Отдельно стоит остановиться на проблеме волынских князей. Проблематичным в данном случае является происхождение этих князей и, соответственно, их владений. Богатое документальное наследство Волыни начиная с середины XV в. фиксирует многочисленные княжеские роды, но, к сожалению, по большей части неизвестно, что делали их представители в интересующий нас период, каково было их положение в обществе Великого княжества Литовского. По сути, сведения имеются лишь об Острожских, Сангушках и Несвицких. Все они располагали достаточно крупными владениями. Но если происхождение Сангушек от Федора Ольгердовича точно известно, то о происхождении Несвицких и (в меньшей степени) Острожских в литературе продолжаются дискуссии. Сто лет назад Оскар Халецкий в своем блестящем труде[328]
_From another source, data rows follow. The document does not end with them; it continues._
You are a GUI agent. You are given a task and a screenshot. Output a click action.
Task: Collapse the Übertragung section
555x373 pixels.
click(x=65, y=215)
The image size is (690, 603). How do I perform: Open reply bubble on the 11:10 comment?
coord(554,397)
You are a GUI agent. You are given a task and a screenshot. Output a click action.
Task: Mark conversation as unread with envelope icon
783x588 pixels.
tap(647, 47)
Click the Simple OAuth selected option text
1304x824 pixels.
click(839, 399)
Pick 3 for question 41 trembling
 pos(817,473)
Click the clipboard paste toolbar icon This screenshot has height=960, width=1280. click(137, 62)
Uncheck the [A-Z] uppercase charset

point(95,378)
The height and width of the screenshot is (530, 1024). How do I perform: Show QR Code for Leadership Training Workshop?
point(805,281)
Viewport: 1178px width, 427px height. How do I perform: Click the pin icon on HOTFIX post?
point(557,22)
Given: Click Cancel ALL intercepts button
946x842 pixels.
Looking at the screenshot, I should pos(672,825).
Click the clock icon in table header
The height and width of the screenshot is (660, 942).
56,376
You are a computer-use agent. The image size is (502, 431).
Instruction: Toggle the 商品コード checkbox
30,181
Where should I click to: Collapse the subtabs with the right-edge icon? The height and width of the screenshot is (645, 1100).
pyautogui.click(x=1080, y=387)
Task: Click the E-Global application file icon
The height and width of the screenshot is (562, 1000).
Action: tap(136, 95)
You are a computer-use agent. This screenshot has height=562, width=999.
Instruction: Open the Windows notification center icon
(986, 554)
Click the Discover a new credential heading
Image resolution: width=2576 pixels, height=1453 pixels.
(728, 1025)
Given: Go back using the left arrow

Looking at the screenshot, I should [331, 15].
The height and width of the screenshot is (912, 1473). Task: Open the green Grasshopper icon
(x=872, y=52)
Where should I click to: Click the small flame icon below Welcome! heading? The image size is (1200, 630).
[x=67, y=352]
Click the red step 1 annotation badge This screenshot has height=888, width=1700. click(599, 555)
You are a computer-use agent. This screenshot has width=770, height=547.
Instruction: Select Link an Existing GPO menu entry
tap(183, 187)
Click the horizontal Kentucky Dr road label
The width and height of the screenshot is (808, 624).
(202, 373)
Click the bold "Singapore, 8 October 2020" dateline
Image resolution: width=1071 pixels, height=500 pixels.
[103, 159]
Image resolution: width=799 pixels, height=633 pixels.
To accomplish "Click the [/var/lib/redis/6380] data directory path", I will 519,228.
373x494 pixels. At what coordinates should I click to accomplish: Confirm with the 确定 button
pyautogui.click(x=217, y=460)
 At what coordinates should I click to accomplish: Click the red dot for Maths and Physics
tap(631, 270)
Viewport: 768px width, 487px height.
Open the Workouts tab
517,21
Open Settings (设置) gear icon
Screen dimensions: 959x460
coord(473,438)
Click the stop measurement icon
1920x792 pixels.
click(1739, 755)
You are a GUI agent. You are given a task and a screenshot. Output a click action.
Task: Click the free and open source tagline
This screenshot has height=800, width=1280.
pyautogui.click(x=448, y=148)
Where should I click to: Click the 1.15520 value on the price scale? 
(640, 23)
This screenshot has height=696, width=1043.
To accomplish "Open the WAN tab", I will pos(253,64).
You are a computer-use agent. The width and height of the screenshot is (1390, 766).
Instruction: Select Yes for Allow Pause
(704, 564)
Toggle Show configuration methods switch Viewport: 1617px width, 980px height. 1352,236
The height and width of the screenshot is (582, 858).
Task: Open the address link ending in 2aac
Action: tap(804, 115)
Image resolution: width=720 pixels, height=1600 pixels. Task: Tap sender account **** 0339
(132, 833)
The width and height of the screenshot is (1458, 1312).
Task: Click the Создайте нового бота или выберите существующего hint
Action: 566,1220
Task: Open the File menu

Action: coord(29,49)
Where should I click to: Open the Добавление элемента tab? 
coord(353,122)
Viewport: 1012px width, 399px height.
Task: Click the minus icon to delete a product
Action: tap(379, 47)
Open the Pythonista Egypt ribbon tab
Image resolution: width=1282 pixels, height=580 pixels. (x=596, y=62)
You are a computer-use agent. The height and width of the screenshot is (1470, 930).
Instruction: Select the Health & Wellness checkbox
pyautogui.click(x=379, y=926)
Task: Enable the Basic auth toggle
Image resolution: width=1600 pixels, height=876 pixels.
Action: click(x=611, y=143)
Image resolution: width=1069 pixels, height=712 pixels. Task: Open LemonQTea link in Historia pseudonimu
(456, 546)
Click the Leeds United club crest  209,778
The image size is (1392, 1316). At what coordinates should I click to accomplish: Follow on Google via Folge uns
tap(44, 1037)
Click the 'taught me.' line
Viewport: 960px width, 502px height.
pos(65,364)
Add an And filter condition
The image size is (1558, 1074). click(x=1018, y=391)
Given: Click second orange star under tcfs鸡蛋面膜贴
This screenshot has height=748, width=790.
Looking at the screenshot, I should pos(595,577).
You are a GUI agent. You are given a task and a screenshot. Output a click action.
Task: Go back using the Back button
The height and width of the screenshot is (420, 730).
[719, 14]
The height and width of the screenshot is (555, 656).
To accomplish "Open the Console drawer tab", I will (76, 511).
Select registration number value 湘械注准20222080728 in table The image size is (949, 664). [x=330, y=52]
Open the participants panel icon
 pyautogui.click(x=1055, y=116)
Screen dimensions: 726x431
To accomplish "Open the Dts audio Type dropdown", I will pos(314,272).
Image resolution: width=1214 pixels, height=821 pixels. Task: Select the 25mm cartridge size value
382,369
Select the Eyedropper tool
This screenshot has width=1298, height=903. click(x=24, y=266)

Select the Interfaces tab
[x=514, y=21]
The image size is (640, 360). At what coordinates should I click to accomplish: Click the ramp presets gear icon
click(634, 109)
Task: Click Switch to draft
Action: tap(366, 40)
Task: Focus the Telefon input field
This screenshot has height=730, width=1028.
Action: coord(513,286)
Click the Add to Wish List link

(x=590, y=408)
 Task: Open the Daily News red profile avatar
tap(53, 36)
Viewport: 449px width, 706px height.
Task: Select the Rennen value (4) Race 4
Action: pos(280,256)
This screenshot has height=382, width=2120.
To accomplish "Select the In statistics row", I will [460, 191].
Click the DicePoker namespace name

сформулировал вывод о неместном происхождении волынских княжеских родов середины XV в. Однако версия происхождения Несвицких от Корибута, которой он придерживался, выглядит неубедительно[329]. По всей видимости, не Гедиминовичами, а Рюриковичами были и Острожские. Как бы то ни было, от кого бы ни происходили Острожские и Несвицкие, — они располагали крупными владениями и были тесно связаны с Волынью. Великие князья литовские, с одной стороны, стремились этим воспользоваться, назначая их старостами луцкими (Федор Данилович Острожский в конце XIV в.) и подольскими (Федько Несвицкий в 30-е годы XV в.), с другой — пытались упрочить их связи с государственным центром[330].Весьма разнообразным было положение Рюриковичей в государствах Гедиминовичей. Друцкие, например, достигли вершин влияния на общегосударственном уровне, но это был исключительный случай. В лучшем случае Рюриковичи сохраняли за собой старые владения (которые нередко рассматривались как выслуги — так обстояло дело, например, с Вяземскими князьями) и получали новые, но вряд ли могли претендовать на что-то большее. Очень широким был диапазон их имущественного расслоения — от тех же Вяземских, обладавших атрибутами «полусуверенных» правителей (двором, войском, собиравших налоги) до каких-нибудь князей Мунчей, уже в 40–50-е годы XV в. получавших, судя по «Книге данин Казимира», очень скромные пожалования. Лишь князья Новосильские и Одоевские сохраняли суверенные права и строили отношения с великими князьями литовскими на договорной основе. При этом в первой трети XV в. они еще колебались между Литовским и Московским великими княжествами: их связи с Литвой упрочились лишь после смерти Василия I в 1425 г., когда они присягнули Витовту[331]
.Наконец, были и такие князья, которые приезжали в ВКЛ из соседних земель; одни из них задерживались там надолго, как Глинские, имевшие татарские корни; другие — на более короткий срок, как Андрей Дмитриевич Дорогобужский из тверской ветви Рюриковичей или Ярослав, сын Владимира Андреевича. Этот факт весьма важен, поскольку показывает, что, даже несмотря на значительные общественные, политические, конфессиональные, этнические и культурные различия между Великим княжеством Литовским и Северо-Восточной Русью, оно не было для князей этого региона чем-то абсолютно чуждым, они искали там приюта в трудные для них моменты[332]
.К этой группе примыкали князья литовского происхождения, которые спорадически участвовали в общегосударственных акциях (заключении договоров с Польшей и Тевтонским орденом). Сюда относятся князья Свирские[333]
и Гедройцкие, а также некий Юрий Довговд и его сын Глеб. Их владения были чрезвычайно малы.